**Work instructions**.
Could you reproduce the entries exactly, omitting every picture?

[Stored data entries]
□ □ □ □ □

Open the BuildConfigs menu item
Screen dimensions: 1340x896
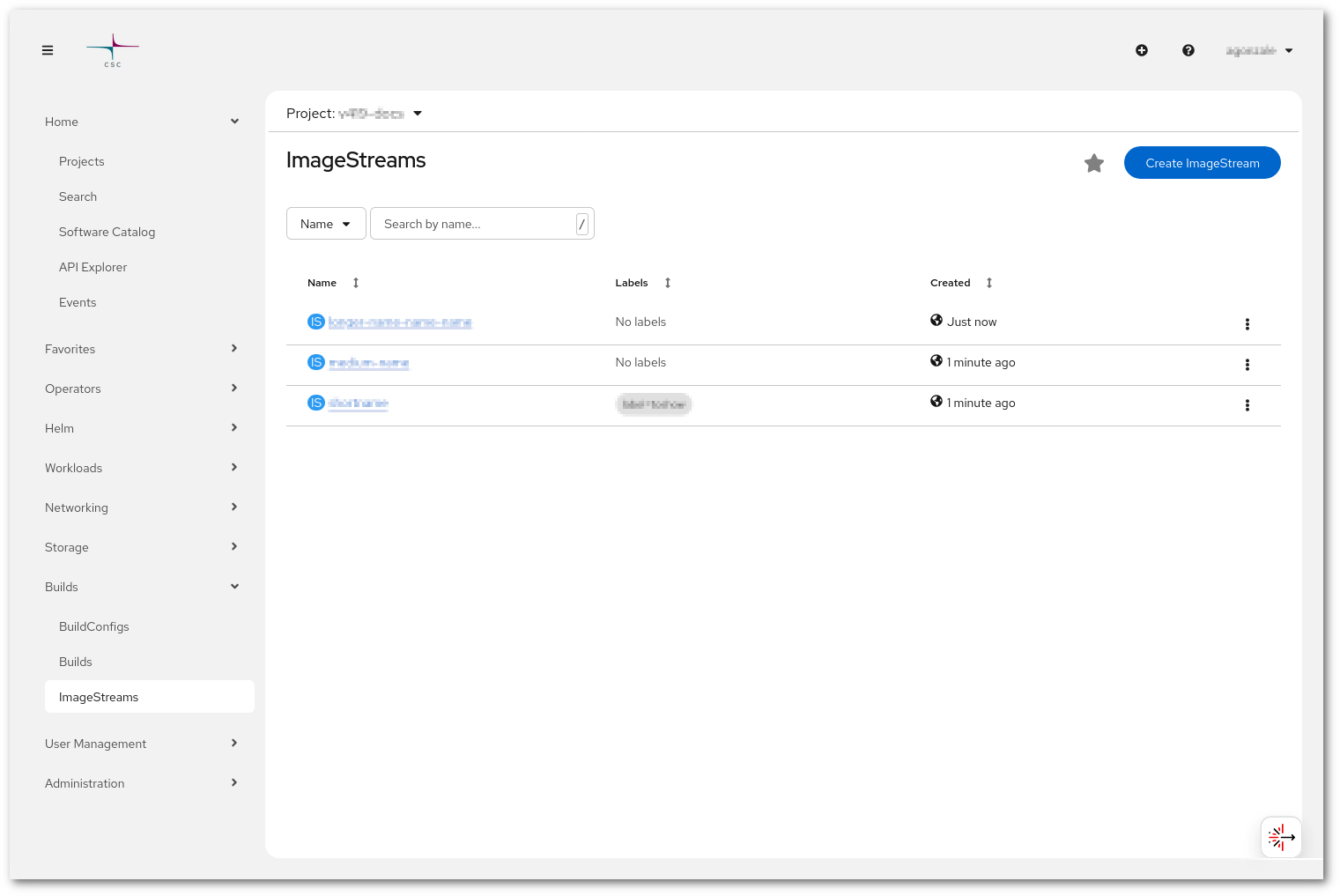click(93, 626)
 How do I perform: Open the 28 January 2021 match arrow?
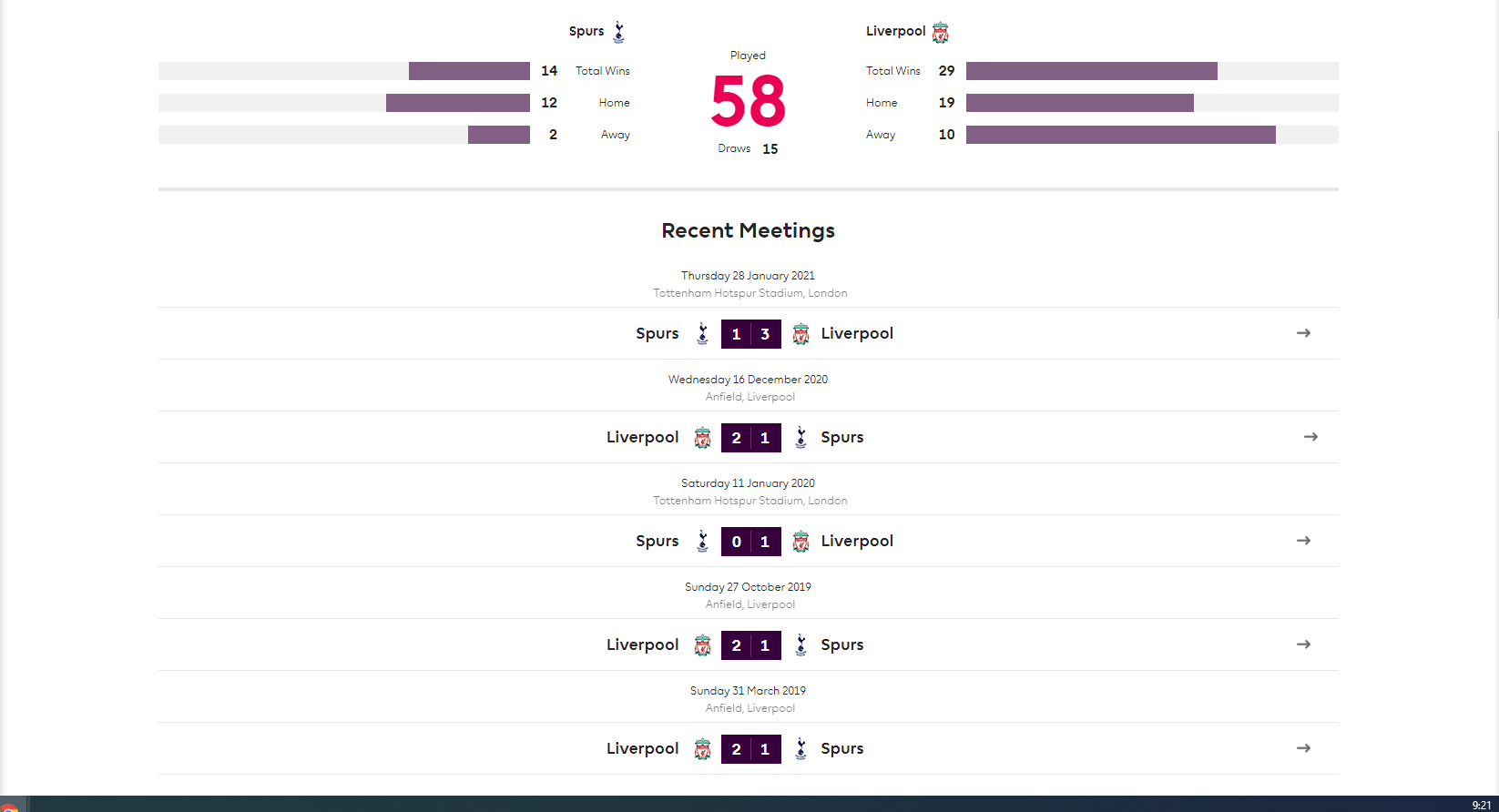click(x=1304, y=333)
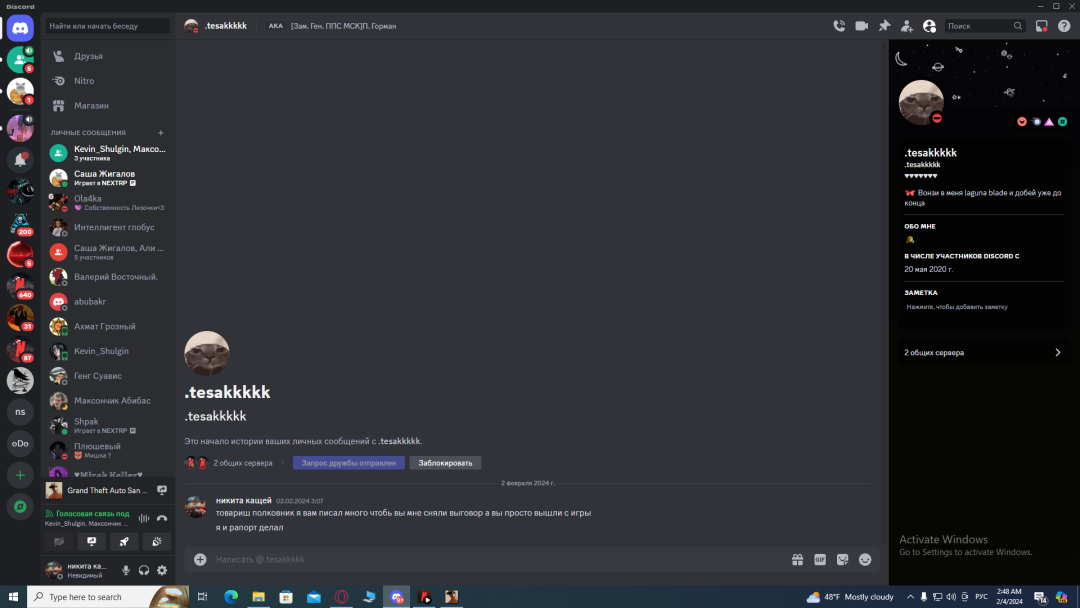This screenshot has width=1080, height=608.
Task: Mute the microphone
Action: click(126, 570)
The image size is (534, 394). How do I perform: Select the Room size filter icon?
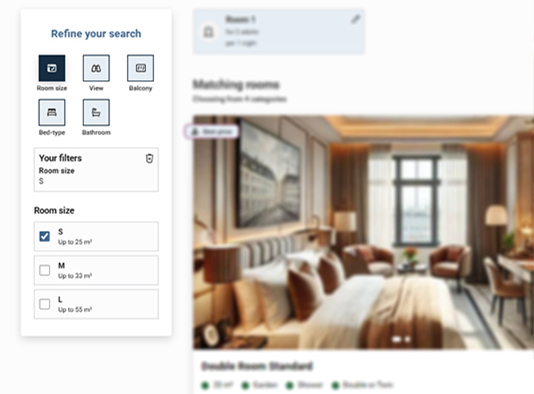(52, 68)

□ □ □ □ □

**Written answer**.
Open the BuildConfigs menu item
Screen dimensions: 1340x896
click(93, 626)
 How do I perform: Open the 28 January 2021 match arrow?
click(x=1304, y=333)
This screenshot has width=1080, height=608.
Task: Mute the microphone
Action: click(126, 570)
The image size is (534, 394). How do I perform: Select the Room size filter icon?
(52, 68)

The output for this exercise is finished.